▶ _Page text_:
========================================

CONetV2: Efficient Auto-Channel Size Optimization for CNNs

Overview

CONetV2: Efficient Auto-Channel Size Optimization for CNNs

Exciting News! CONetV2: Efficient Auto-Channel Size Optimization for CNNs has been accepted to the International Conference on Machine Learning and Applications (ICMLA) 2021 for Oral Presentation!

CONetV2: Efficient Auto-Channel Size Optimization for CNNs,
Yi Ru Wang, Samir Khaki, Weihang Zheng, Mahdi S. Hosseini, Konstantinos N. Plataniotis
In Proceedings of the IEEE International Conference on Machine Learning and Applications (ICMLA)

========================================

▶ _Data section_:
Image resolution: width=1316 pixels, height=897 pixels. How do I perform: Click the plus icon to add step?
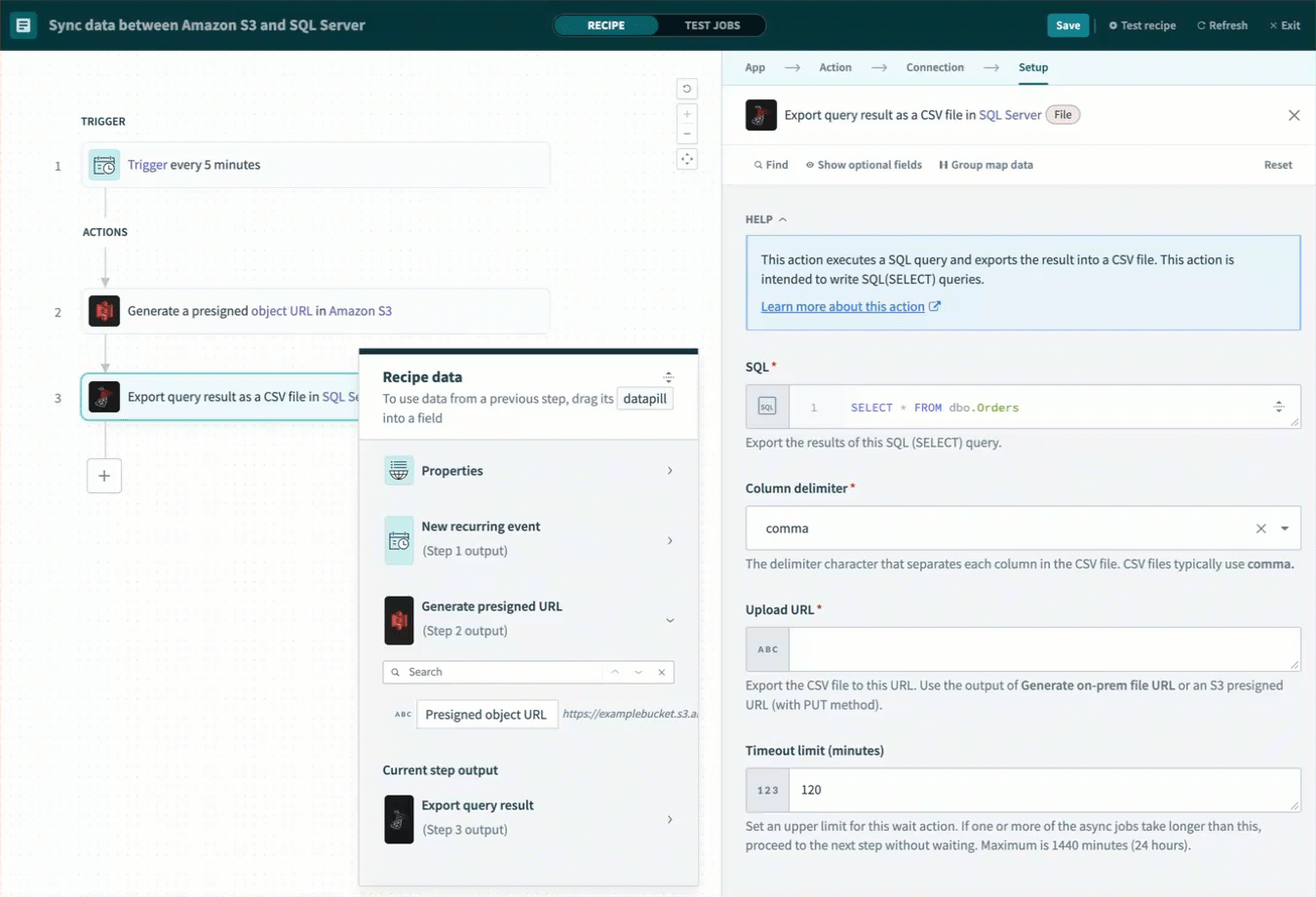104,476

========================================

▶ _What the exercise asks_: Continue the CONetV2 project page above, starting right after its last line.

▶ _Result for this exercise_:
Checkout our arXiv preprint: Paper

Overview

Neural Architecture Search (NAS) has been pivotal in finding optimal network configurations for Convolution Neural Networks (CNNs). While many methods explore NAS from a global search space perspective, the employed optimization schemes typically require heavy computation resources. Instead, our work excels in computationally constrained environments by examining the micro-search space of channel size, the optimization of which is effective in outperforming baselines. In tackling channel size optimization, we design an automated algorithm to extract the dependencies within channel sizes of different connected layers. In addition, we introduce the idea of Knowledge Distillation, which enables preservation of trained weights, admist trials where the channel sizes are changing. As well, because standard performance indicators (accuracy, loss) fails to capture the performance of individual network components, we introduce a novel metric that has high correlation with test accuracy and enables analysis of individual network layers. Combining Dependency Extraction, metrics, and knowledge distillation, we introduce an efficient search algorithm, with simulated annealing inspired stochasticity, and demonstrate its effectiveness in outperforming baselines by a large margin, while only utilizing a fraction of the trainable parameters.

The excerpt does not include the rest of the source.